Chapter 4 Variables
I will download climate, landcover and elevation data to use as predictors.
4.1 Set-up
This chapter will use the following libraries. These must be loaded for the code in this chapter to work. I’ve used ::
to clarify what functions are associated with what packages, but still the packages must be loaded to do any plotting.
I need to load in the shapefile data from Chapter 1.
I have found that when working with large raster layers that RStudio can sometimes get very slow. In that case a call to the “garbage collection” gc()
function to clear out temporary memory can help. If it doesn’t then going to the Tools tab and restarting R will help. The latter will get rid of any variables in your working directory so make sure anything you need is saved.
4.2 Climatic data
I will use the getData
function from the raster
package to get climate data. I will retrieve global bioclimatic variables at 0.5’ (1km) resolution from WorldClim. This returns 19 bioclimatic variables. For the 0.5’ resolution, I need to give it a center longitude and latitude and then it returns data centered on that in a 30 degrees longitude and latitude box. This is 300+ Mb but it will check if the directory exists and won’t keep re downloading if you re-run the code. path
tells it where to save the downloaded directory (which will be called wc0.5
).
bioclimVars <- raster::getData(name = "worldclim", res = 0.5,
var = "bio", lon = mean(NHVT[1:2]), lat = mean(NHVT[3:4]),
path = "data")
bioclimVars
is a raster stack.
class(bioclimVars)
A raster stack is collection of many raster layers with the same projection, spatial extent and resolution. I don’t know why _13
is appended to the bioclim names by getData()
.
class : Extent
xmin : -90
xmax : -60
ymin : 30
ymax : 60
[1] "bio1_13" "bio2_13" "bio3_13" "bio4_13" "bio5_13" "bio6_13"
[7] "bio7_13" "bio8_13" "bio9_13" "bio10_13" "bio11_13" "bio12_13"
[13] "bio13_13" "bio14_13" "bio15_13" "bio16_13" "bio17_13" "bio18_13"
[19] "bio19_13"
4.2.1 Crop and subset
I will crop down this raster stack to the NH+VT bounding box.
Here I will plot just 3 of these variables.
- BIO10 = Mean Temperature of Warmest Quarter
- BIO15 = Precipitation Seasonality (how much precipitation varies during year)
- BIO19 = Precipitation of Coldest Quarter
Plot these three variables.

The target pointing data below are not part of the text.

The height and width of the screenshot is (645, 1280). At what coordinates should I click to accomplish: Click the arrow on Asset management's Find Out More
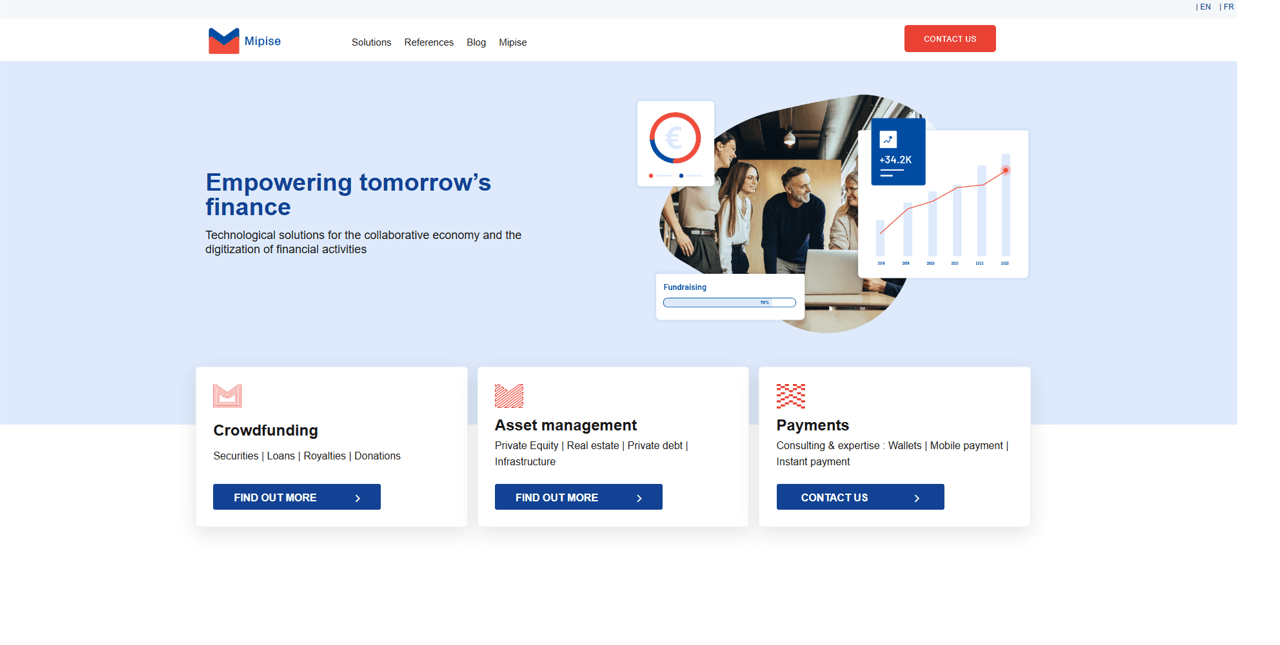(640, 498)
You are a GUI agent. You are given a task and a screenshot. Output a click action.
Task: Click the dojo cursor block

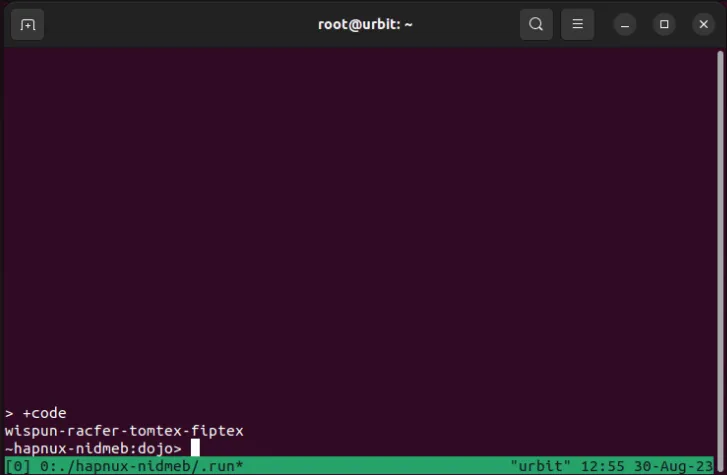point(195,448)
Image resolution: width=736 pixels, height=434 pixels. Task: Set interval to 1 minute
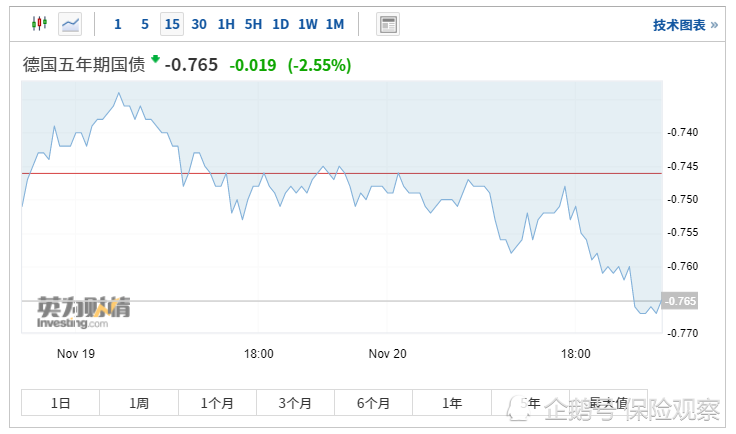118,24
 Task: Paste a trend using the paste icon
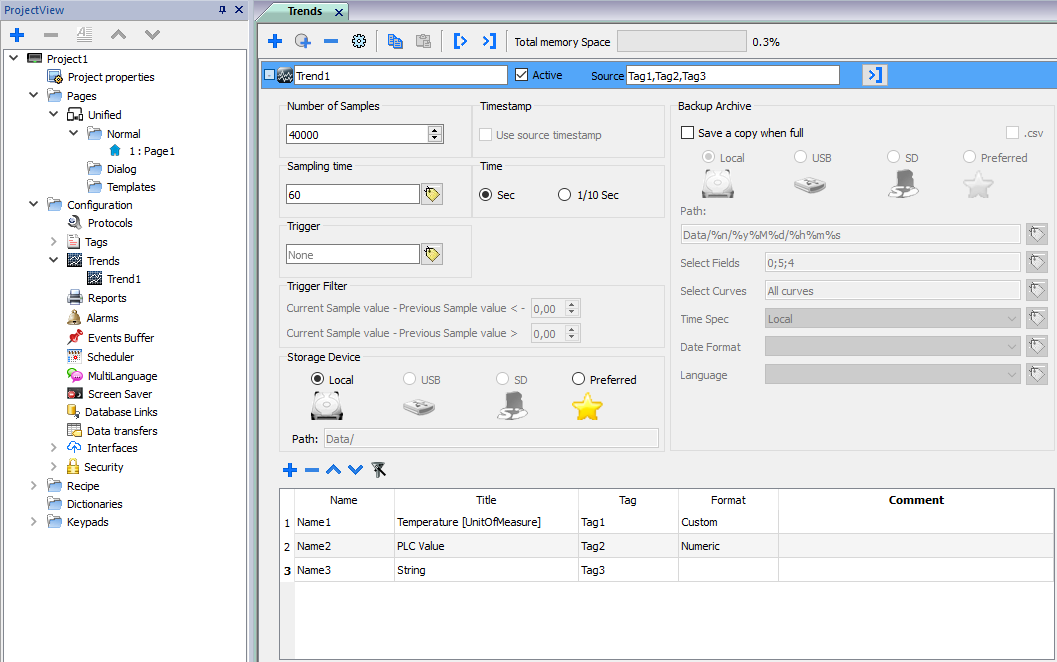click(x=423, y=41)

This takes awhile. Note bio10_13
is mean temperature times 10. That’s how GBIF records temperature.
Another why to make this stack is to read in the data from the downloaded files in dir("wc0.5")
. Downloaded in .bil
format and comprised of two files.
Plot one layer.
onelayer <- raster::raster(fils[1])
plot(onelayer, xlim = NHVT[1:2], ylim = NHVT[3:4])
# Add the NH VT lines on top
plot(nhvtshp, add = TRUE, border = "blue")
plot(hbshp, add = TRUE)
title(names(onelayer))
You can create a stack from the file names and then crop to the NH+VT bounding box.
4.2.2 Bioclim names
I want to make a data frame to use to get the descriptions for the variables. I made this by looking at the WorldClim website. name
is the name of the variable in the downloaded data, desc
is a description, col
is what I will call the column.
bioclimnames <- data.frame(name = paste0("bio", 1:19, "_13"),
desc = c("Mean annual temperature", "Mean diurnal range (mean of max temp - min temp)",
"Isothermality (bio2/bio7) (* 100)", "Temperature seasonality (standard deviation *100)",
"Max temperature of warmest month", "Min temperature of coldest month",
"Temperature annual range (bio5-bio6)", "Mean temperature of the wettest quarter",
"Mean temperature of driest quarter", "Mean temperature of warmest quarter",
"Mean temperature of coldest quarter", "Total (annual) precipitation",
"Precipitation of wettest month", "Precipitation of driest month",
"Precipitation seasonality (coefficient of variation)",
"Precipitation of wettest quarter", "Precipitation of driest quarter",
"Precipitation of warmest quarter", "Precipitation of coldest quarter"),
col = c("mean.temp", "temp.diurnal.range", "isotherm", "temp.seasonality",
"max.warm.temp", "min.cold.temp", "temp.annual.range",
"mean.temp.wet.qtr", "mean.temp.dry.qtr", "mean.temp.warm.qtr",
"mean.temp.cold.qtr", "total.precip", "precip.wet.month",
"precip.dry.month", "precip.seasonality", "precip.wet.qtr",
"precip.dry.qtr", "precip.warm.qtr", "precip.cold.qtr"),
stringsAsFactors = FALSE)
Do some memory clean-up before moving on.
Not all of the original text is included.